## Input data
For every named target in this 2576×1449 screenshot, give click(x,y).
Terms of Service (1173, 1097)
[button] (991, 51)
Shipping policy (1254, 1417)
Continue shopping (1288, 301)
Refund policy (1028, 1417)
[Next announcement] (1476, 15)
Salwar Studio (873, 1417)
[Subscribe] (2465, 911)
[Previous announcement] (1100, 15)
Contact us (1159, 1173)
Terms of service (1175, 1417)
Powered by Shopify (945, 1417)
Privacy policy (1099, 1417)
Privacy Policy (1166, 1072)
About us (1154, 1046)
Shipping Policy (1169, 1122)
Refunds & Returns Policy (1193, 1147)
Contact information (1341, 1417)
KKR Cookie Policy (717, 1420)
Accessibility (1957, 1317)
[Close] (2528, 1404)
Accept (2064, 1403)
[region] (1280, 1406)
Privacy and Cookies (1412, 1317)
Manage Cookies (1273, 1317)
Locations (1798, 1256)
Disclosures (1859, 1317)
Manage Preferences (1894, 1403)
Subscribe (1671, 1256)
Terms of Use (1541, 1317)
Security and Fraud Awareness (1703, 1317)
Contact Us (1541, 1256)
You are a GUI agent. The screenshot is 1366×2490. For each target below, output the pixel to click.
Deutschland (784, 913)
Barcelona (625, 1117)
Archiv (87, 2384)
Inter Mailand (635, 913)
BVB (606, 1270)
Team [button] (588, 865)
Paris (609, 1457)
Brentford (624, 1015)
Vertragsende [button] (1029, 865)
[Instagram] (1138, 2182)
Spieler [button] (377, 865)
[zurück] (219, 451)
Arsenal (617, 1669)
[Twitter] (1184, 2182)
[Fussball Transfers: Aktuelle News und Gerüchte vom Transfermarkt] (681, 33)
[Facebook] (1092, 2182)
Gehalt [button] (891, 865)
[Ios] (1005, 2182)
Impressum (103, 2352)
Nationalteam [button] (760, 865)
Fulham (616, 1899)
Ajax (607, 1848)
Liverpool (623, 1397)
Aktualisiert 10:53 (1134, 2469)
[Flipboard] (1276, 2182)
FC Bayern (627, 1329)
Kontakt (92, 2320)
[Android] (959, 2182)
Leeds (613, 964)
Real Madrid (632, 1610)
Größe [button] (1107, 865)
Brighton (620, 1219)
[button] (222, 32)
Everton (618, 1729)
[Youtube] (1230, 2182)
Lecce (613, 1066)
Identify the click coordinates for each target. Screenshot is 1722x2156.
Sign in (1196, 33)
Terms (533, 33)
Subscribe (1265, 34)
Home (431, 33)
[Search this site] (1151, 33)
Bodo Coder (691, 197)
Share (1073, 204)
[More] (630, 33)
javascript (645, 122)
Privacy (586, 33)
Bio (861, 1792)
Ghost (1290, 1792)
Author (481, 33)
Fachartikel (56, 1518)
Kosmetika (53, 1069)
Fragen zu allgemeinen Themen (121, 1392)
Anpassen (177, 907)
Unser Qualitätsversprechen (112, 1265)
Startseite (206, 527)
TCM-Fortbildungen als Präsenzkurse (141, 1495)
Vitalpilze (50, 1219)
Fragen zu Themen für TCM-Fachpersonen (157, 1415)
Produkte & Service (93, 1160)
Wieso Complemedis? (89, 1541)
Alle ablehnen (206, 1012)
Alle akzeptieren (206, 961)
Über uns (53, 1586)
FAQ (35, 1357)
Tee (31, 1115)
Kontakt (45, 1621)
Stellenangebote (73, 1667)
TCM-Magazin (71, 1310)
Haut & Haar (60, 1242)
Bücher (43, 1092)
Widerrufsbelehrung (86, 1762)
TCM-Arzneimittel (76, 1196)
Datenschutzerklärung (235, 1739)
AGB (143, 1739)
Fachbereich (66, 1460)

## How to complete this task
For every line of the material that holds the word "target", make a copy.

## Answer to this exercise
For every named target in this 2576×1449 screenshot, give click(x,y).
You are a GUI agent. The screenshot is 1366×2490. For each target below, output the pixel to click.
Identify the click coordinates for each target. Screenshot is 1722x2156.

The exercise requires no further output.